Explain how variable selection procedures can be used to cho
Explain how variable selection procedures can be used to choose a set of independent variables for an estimated-regression equation.
Solution
The actual set of predictors variables used in the final regression model should be selected in a scientific and comfortable manner by analysing the data. This process is called variables selection process.
The process considers things such as even a remote variable affecting the dependent variable should not be ignored. But at the same time inclusion of many independent variables because irrelevent additions make the precision and prediction less accurate. Hence care must be taken to balance between fit and accurate.

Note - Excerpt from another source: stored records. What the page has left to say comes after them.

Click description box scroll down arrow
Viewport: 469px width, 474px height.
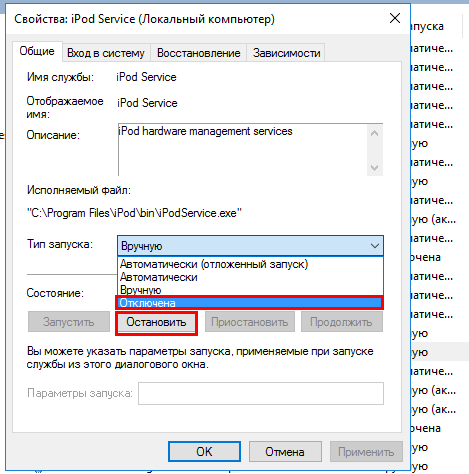pyautogui.click(x=375, y=167)
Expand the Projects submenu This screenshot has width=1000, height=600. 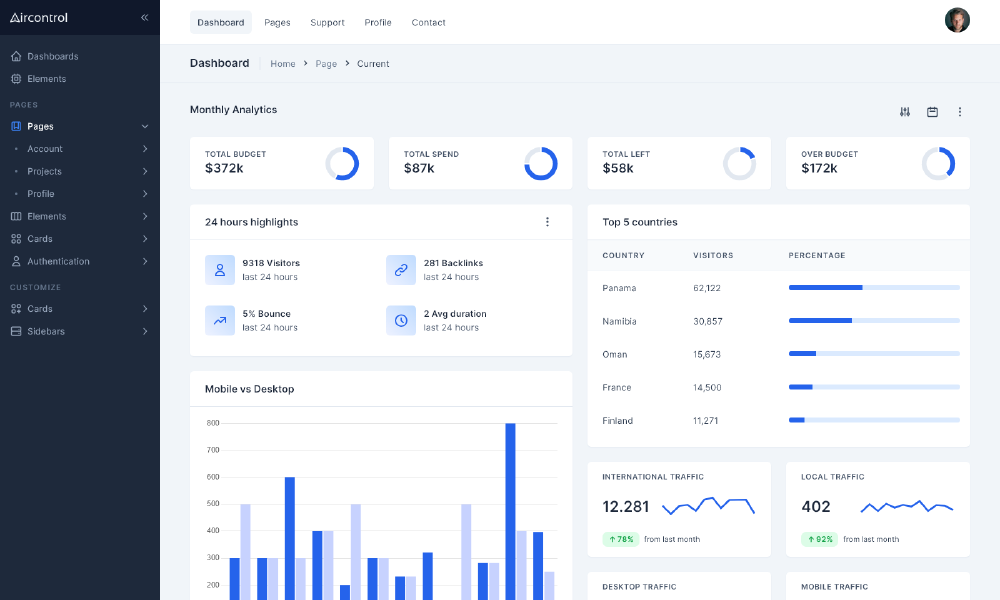(x=146, y=171)
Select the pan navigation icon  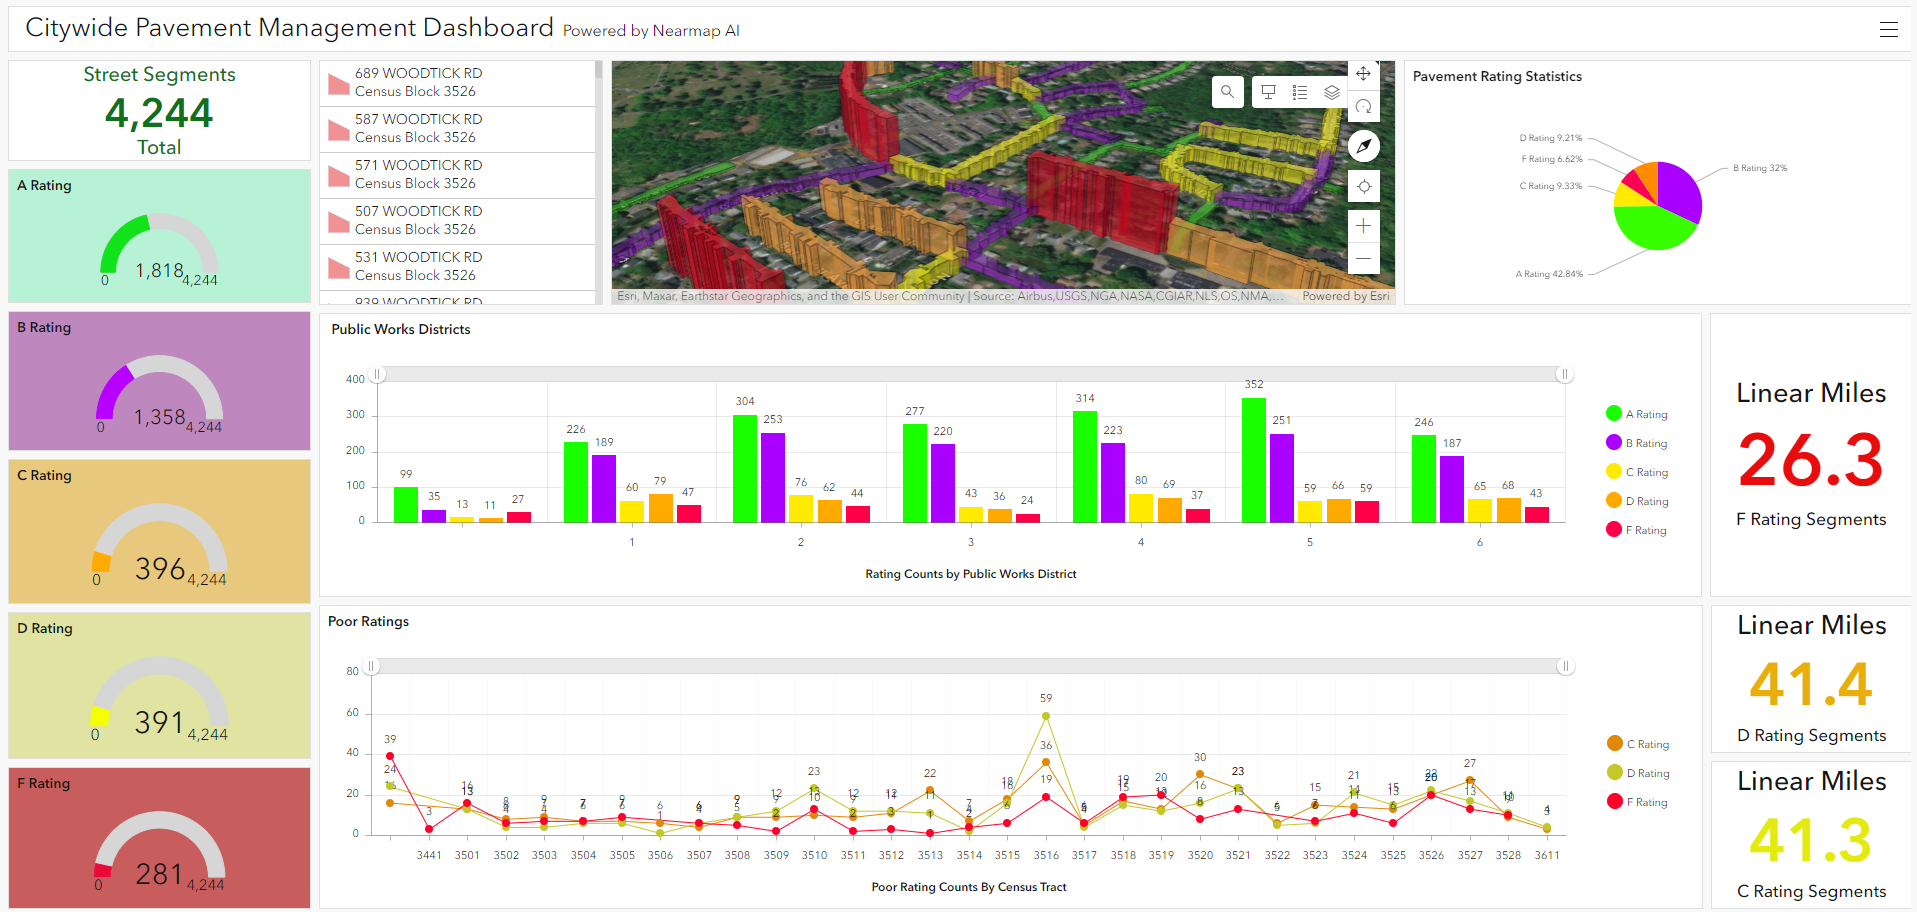tap(1363, 73)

The variable selections procedures are:
i) Forward step up selection: The forward selection method is to begin with no candidate variables in the model. Select the variable that has the highest R-Squared, and continue this till R^2 is insignificant. Once included in this procedure, we should not delete that variable.
ii) Backward (Step down selection):
Under this the reverse process of step up is done. That is, least significant variables are removed one by one till really significant variables are there. The significance level is normally set by the user taking into account the purpose of regression.
iii) Stepwise selection: This is a combination of the two above. Here significance level is set up for removing and adding separately. Each step a variable is added, all previous variables are checked for their significance levels. If a non significant variable is found, it is deleted.
iv) MInimum MSE:
This is similar to step wise selection except a minimum change in the root mean square is fixed. At each step, the variable which causes maximum decrease in the mean square error is removed/added. (i.e. posiiton previous reversed). This process is continued unless no variable causes considerable decrease in mean square error.